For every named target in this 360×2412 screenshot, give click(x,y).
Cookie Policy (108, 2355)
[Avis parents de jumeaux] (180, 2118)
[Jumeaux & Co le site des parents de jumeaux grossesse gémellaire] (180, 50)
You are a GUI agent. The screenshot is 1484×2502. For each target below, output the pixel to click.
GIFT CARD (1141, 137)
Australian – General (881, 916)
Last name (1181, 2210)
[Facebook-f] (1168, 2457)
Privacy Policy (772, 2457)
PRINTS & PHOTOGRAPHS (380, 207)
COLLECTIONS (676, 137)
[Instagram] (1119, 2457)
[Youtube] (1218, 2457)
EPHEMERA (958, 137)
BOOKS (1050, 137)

***

## What the task asks
Transcribe each entry exactly.

## Response
For every named target in this 360×2412 screenshot, give click(x,y).
Cookie Policy (108, 2355)
[Avis parents de jumeaux] (180, 2118)
[Jumeaux & Co le site des parents de jumeaux grossesse gémellaire] (180, 50)
You are a GUI agent. The screenshot is 1484×2502. For each target below, output the pixel to click.
GIFT CARD (1141, 137)
Australian – General (881, 916)
Last name (1181, 2210)
[Facebook-f] (1168, 2457)
Privacy Policy (772, 2457)
PRINTS & PHOTOGRAPHS (380, 207)
COLLECTIONS (676, 137)
[Instagram] (1119, 2457)
[Youtube] (1218, 2457)
EPHEMERA (958, 137)
BOOKS (1050, 137)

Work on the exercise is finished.